Task to carry out: The listing below holds a line with "Click the search magnifier icon" and a later line with "Task: Click the description". Write out those two lines and every line between them, exactly, and nothing else.

Start of Material for this exercise

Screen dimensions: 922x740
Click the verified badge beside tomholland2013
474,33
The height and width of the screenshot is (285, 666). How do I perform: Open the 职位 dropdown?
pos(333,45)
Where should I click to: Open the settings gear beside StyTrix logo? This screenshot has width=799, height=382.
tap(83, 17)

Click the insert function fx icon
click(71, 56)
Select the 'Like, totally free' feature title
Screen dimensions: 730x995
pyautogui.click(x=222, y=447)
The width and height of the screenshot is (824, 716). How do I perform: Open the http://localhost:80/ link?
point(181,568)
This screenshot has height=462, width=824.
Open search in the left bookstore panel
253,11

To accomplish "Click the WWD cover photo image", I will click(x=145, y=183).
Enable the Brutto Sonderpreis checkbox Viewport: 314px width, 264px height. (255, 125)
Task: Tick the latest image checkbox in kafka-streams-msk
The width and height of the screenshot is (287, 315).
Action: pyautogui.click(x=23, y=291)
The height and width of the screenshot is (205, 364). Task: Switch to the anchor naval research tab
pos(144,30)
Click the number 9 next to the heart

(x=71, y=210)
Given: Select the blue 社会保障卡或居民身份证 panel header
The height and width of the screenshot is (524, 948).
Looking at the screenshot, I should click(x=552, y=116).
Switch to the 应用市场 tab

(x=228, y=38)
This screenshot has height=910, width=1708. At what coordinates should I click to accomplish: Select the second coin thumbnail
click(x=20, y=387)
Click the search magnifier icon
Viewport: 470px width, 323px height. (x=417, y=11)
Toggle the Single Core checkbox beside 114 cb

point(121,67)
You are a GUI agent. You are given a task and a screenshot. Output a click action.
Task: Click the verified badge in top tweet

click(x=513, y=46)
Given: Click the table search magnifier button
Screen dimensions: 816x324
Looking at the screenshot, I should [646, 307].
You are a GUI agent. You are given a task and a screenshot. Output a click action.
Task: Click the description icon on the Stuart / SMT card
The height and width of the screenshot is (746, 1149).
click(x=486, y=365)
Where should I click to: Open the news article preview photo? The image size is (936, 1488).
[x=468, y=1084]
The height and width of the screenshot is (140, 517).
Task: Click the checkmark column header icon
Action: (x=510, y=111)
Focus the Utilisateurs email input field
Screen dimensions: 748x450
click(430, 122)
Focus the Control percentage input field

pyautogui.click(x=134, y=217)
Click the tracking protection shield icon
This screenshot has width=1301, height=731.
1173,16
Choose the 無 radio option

End of Material for this exercise

Reply:
Click the search magnifier icon
Viewport: 470px width, 323px height. (x=417, y=11)
Toggle the Single Core checkbox beside 114 cb

point(121,67)
You are a GUI agent. You are given a task and a screenshot. Output a click action.
Task: Click the verified badge in top tweet

click(x=513, y=46)
Given: Click the table search magnifier button
Screen dimensions: 816x324
Looking at the screenshot, I should [646, 307].
You are a GUI agent. You are given a task and a screenshot. Output a click action.
Task: Click the description icon on the Stuart / SMT card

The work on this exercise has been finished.